My third point - and I do not want to engage in utopianism - is that, as the two previous speakers highlighted, in the longer term there is a case for a fundamental review of the assembly. As we have just heard, such a review should not be carried out in desperate circumstances where the assembly has collapsed. There is an argument to make, in the context of the longer term, in favour of getting rid of those communal designations or of only applying them in certain circumstances in respect of what might be designated very key legislation. It would be up to the MLAs to decide what would constitute key legislation whereby one would register as a unionist or a nationalist, or, rather than using either of those, under the rather reductionist label of "other". Already, 81% of votes in the assembly are taken on the basis of a simple majority. Cross-community consent is only deployed on a fairly irregular basis.

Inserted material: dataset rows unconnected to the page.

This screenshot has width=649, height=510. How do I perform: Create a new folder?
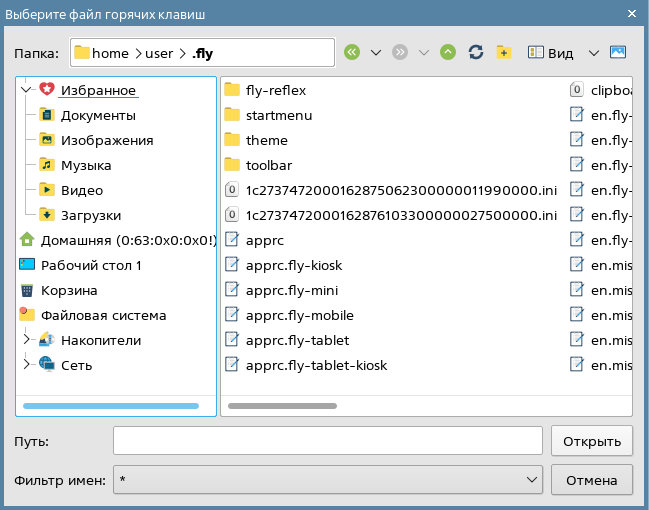coord(504,52)
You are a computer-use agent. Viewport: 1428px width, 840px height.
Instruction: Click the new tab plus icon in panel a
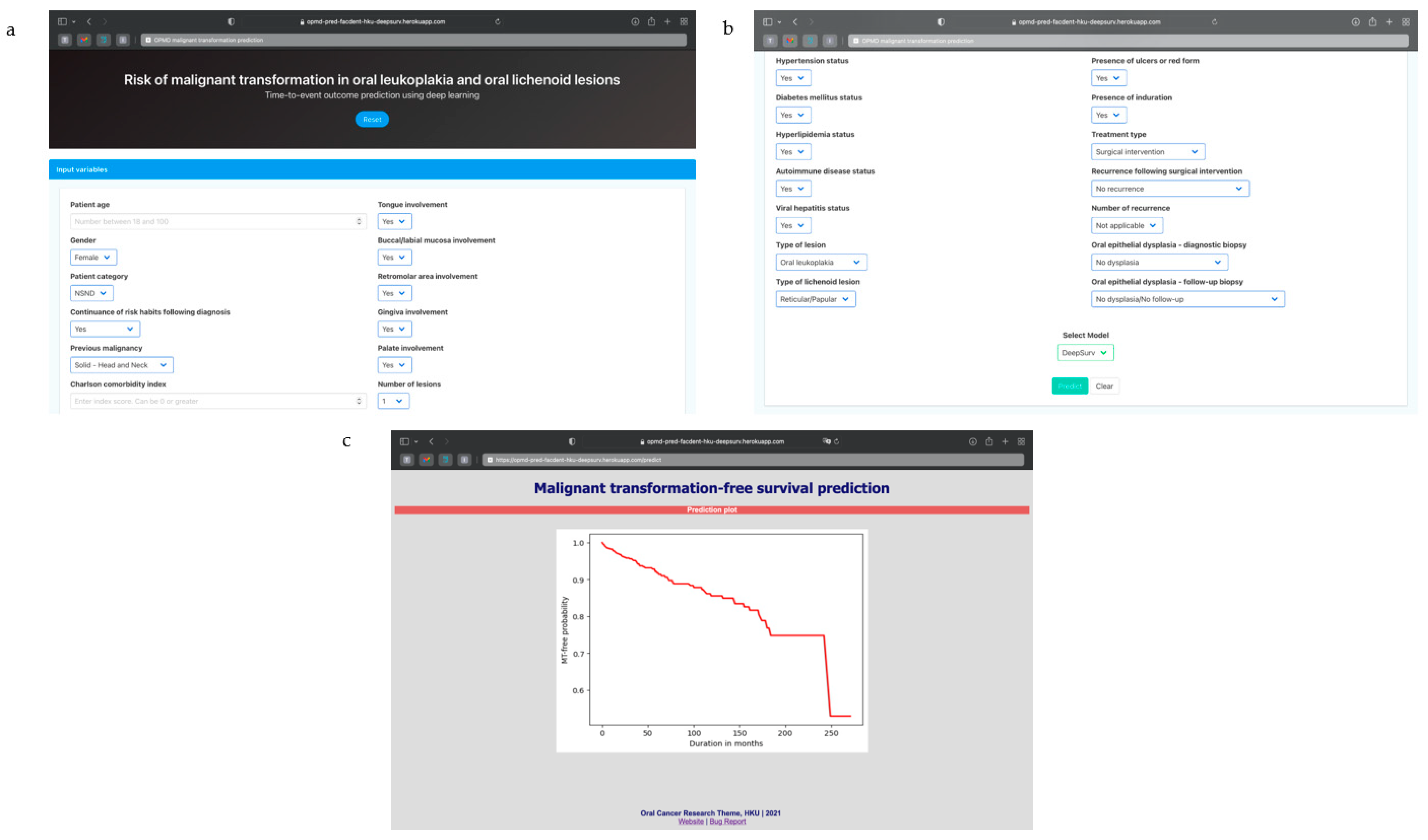[667, 22]
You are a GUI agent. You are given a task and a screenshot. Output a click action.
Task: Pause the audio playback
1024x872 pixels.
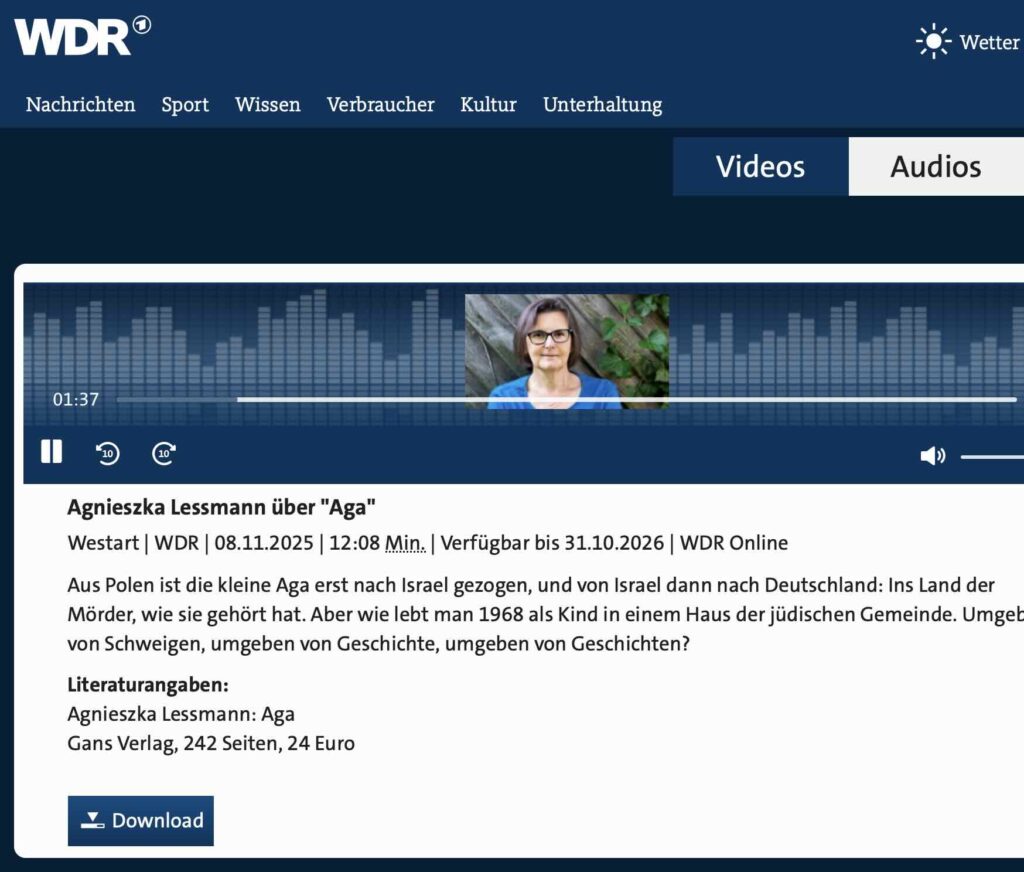[x=51, y=453]
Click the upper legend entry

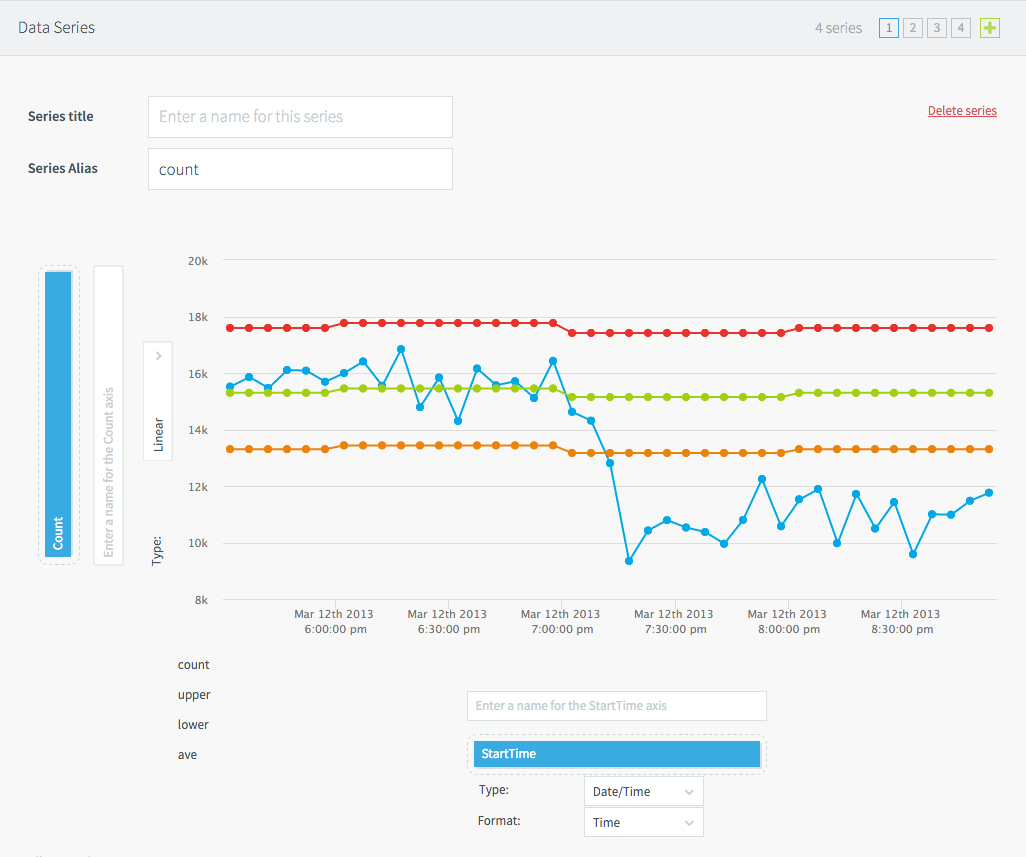point(194,695)

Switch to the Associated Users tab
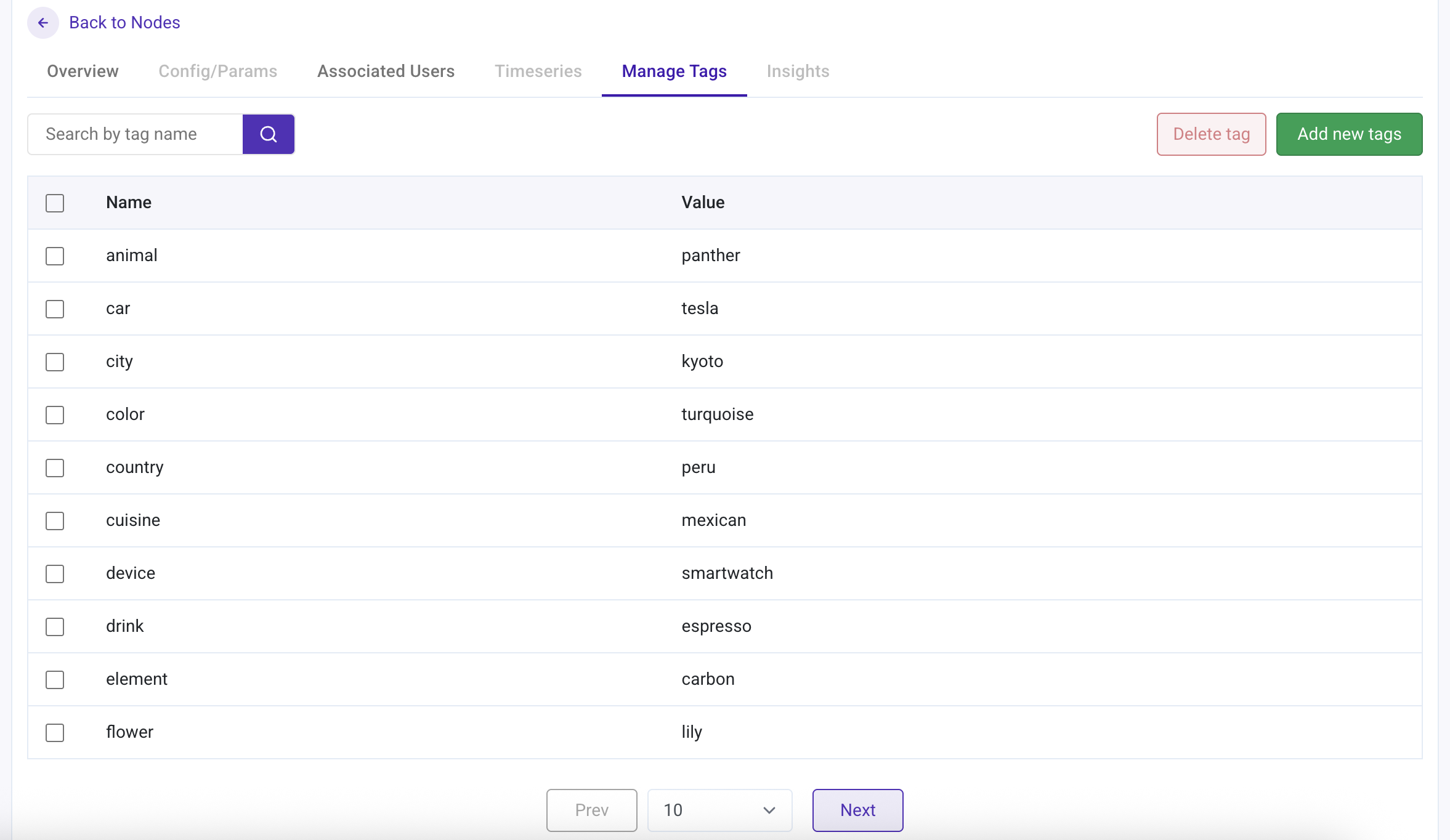[385, 71]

Why not reflect the way in which those votes are taken in any event through the nature of designations within the assembly?

Other points to make very briefly, recognising that my three minutes are virtually up, is that I have in my statement to the joint committee undertaken some consideration of the legislation that is going through Westminster at the moment, namely, the Northern Ireland (Ministers, Elections and Petitions of Concern) Bill. I have some concerns about that Bill because it is a negative one and is all about preventing collapse rather than rethinking the institutions. It creates greater space and time before the institutions collapse. My concern with that is that one creates a zombie government of caretaker Ministers with undefined powers in order to prevent collapse. That does not amount to good governance for the North on anyone's basis, be they unionist, nationalist or other.

I also note that that Bill addresses the issue of petitions of concern. The vetoes within the petitions of concern are not the big issue for the current assembly. They were of their time and were over a period when the assembly was of a larger size when parties could realistically expect to win more than 30 seats and could go on solo runs to block measures. That simply is not the case anymore. There are other forms of veto that lurk within the Executive and the assembly that are much more important than petitions of concern

I do not have any particular objection to the measures that are going through Westminster at the moment, I welcome the provision in the Bill to which I refer that bolsters the ministerial code. That is all there in New Decade, New Approach. My regret about this current legislation is that there is not a great deal more of New Decade, New Approach, which is a very healthy document, in it.